In the end Ernesto stayed at the farm at at Ileen’s bedside. When she was finally released in 1946 she would be confided to a wheel chair for the rest of her life. The cause was later revealed as pernicious anaemia(a lack of vitamin B12). Nowadays this condition is easy to cure, but in the 1940ies it often led to the patient’s death or life in a wheelchair.
Although Ileen tried her best with Ernesto to keep the farm alive, in the end her failing health was getting too much for Ernesto and the farm was sold in 1955. Ernesto started painting (the picture of Ileen above was painted by him) and Ileen, although now unable to practise it, never let go of the biodynamic ideology. After her death in 1984 the Ileen Macpherson Trust still supports Anthroposophic causes in Australia.
Biodynamic farming and living is catching on. What was once described as a ‘dubious niche interest’ has recently developed into an almost mainstream way of living, hobby gardening and farming? More and more people are getting concerned about the health of the food chain and try their hand on growing their own food, so there is a real trend emerging on allotments, gardens and hobby farms.
As intensive modern farming has left the soil so depleted that there is hardly any minerals left in the soil. So when your mother once said’ Eat spinach, it is good for you as full of iron’ there is very little iron now left.
Organic food has been around for a very long time now and it is just growing food with less or no pesticides, but the concept of biodynamic is another level up. It is concerned about the state of the soil, crop rotation, animal welfare and keeping the land in good condition so future generations are equally able to produce good quality food.
The original pioneers of biodynamic living started off with nothing but faith and learning from trial and error. But now it is a well-established practise that really works and can and is being adapted for big business, especially in the wine industry.
Biodynamics is more than just farming, it is a philosophy, a way of life
The concept of biodynamics was devised 80 years ago by an Austrian philosopher named Rudolf Steiner. He mixed old farming practises with the moon phases and soil tonics. By nourishing the life-giving soil, the plants that grow in this healthy soil are by default stronger and less prone to disease, they also contain more nutrients. Compost and fertilisers are made from home-made composts and animal dung. The animals are seen as part of the land and food growing procedure and not as separate income stream. So just like the moon cycle, the biodynamic growing cycle binds in the earth, the cosmos, the people and animals who live on the land all together into one living organism.

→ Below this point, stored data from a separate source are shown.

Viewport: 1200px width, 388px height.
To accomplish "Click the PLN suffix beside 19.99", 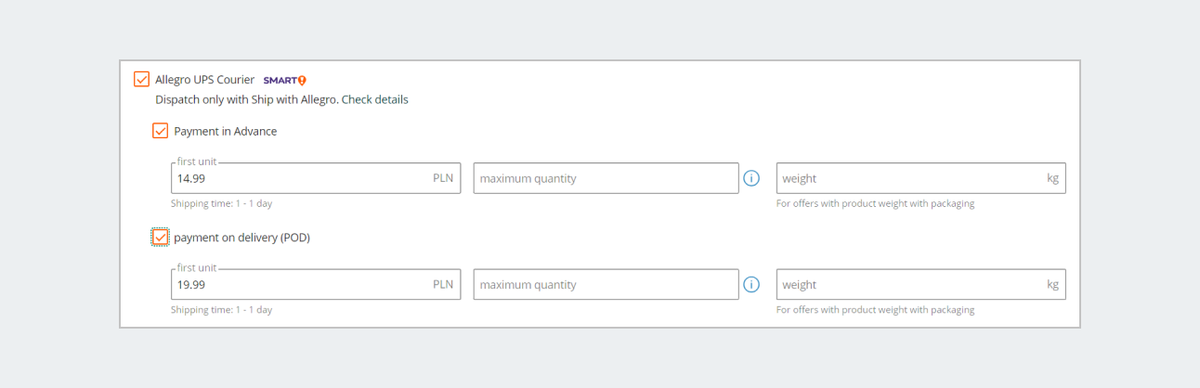I will click(443, 284).
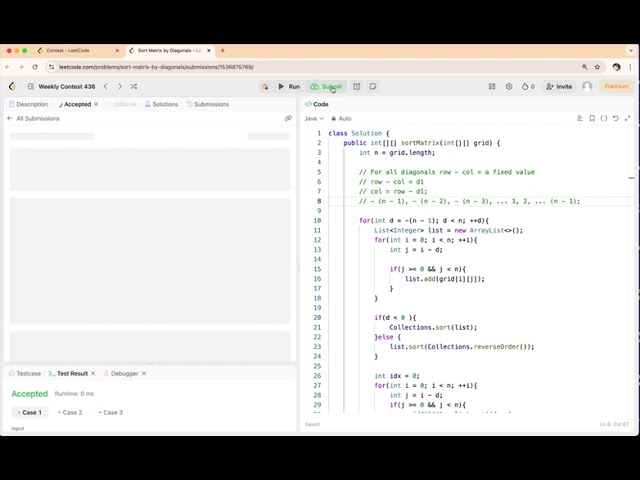Click the timer alarm clock icon
The height and width of the screenshot is (480, 640).
point(356,87)
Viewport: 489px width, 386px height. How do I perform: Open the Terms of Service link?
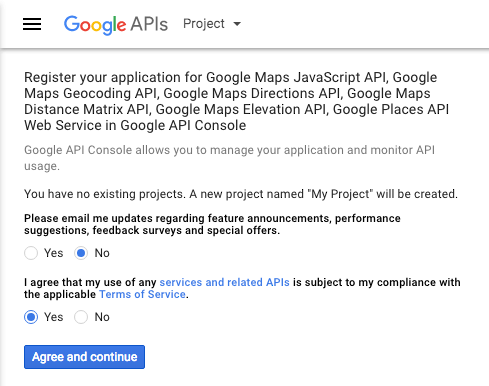click(142, 294)
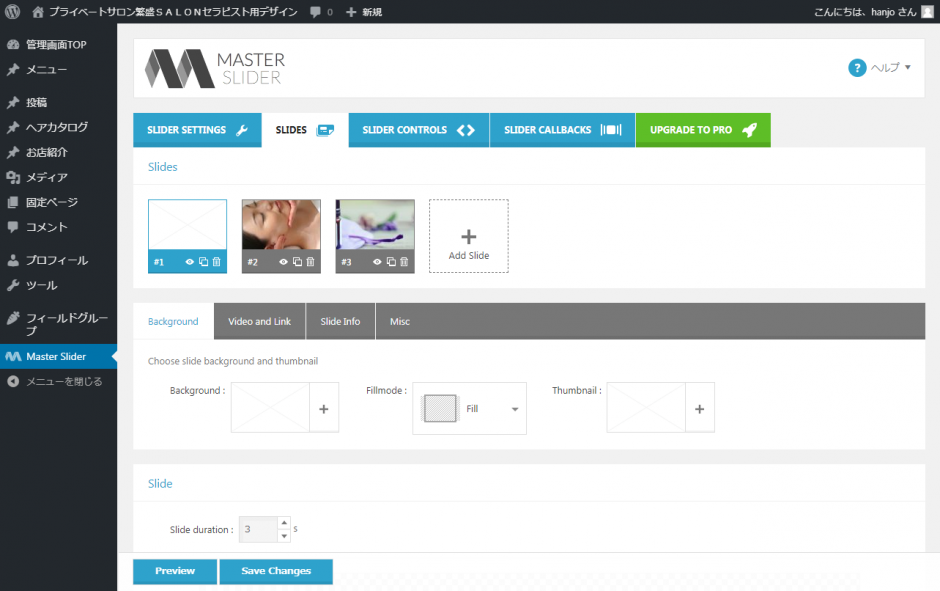This screenshot has height=591, width=940.
Task: Click the duplicate icon on slide #1
Action: pos(203,262)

Biodynamics also dictates that animals should be reared slowly, and slaughtered humanely with minimal stress. It further advocates a rather stress-free living and going back to basics.
I believe that after an increasingly globalised world with 24/7 internet and constant pinging emails more and more people crave a bit of solitude, simplicity and real things like face to face friendship and good food. And biodynamic food is good. The proof is in the pudding as it wins food prizes every year.
But if you think this way of life is just for the airy-fairy types, think again. It is true that good quality food that is full of life and grown slowly is of course more expensive to produce, but in that way it also employs more people and customers are often happy to pay a premium. So the business model works.
At the end of the day — you are what you eat – so eating food that is brimming with life and vitality and that helps you to keep a healthy body surely is well worth the price!